[Dataset extract Boundary: Start]
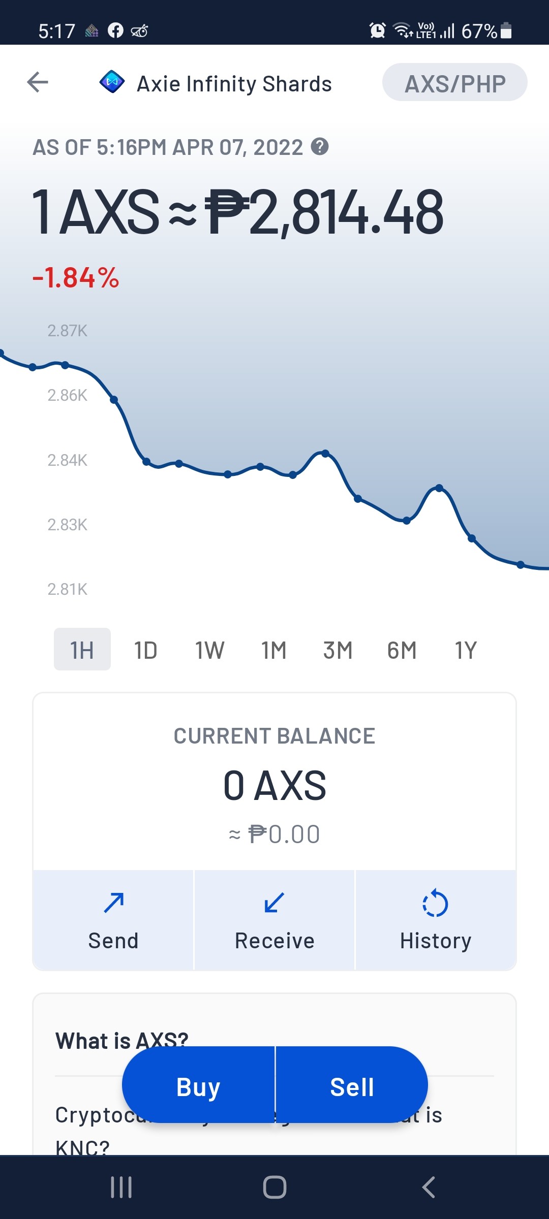
Task: Choose the 6M chart range
Action: pyautogui.click(x=402, y=650)
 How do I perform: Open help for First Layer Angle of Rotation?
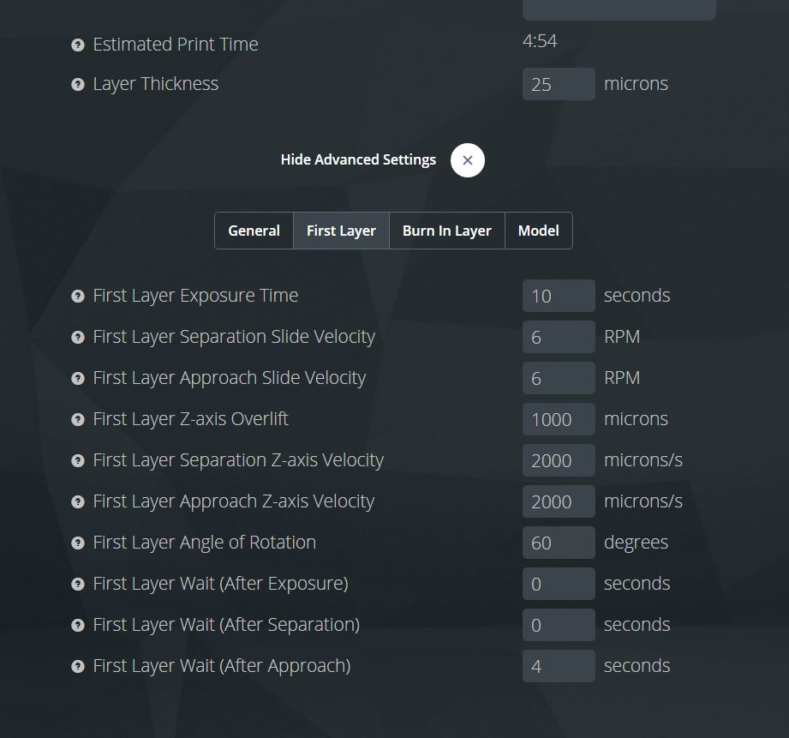tap(78, 543)
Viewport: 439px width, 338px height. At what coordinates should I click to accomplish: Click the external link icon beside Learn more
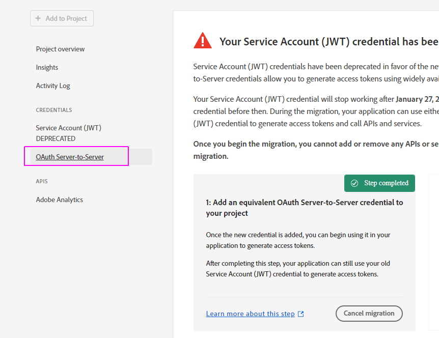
[Dataset extract Boundary: End]
Could you reproduce exactly, and only, the lines from the one containing "How do I perform: Open" through the end of the records above, both included, while leaving out the pictures?

 How do I perform: Open help for First Layer Angle of Rotation?
tap(78, 543)
Viewport: 439px width, 338px height. At what coordinates should I click to accomplish: Click the external link icon beside Learn more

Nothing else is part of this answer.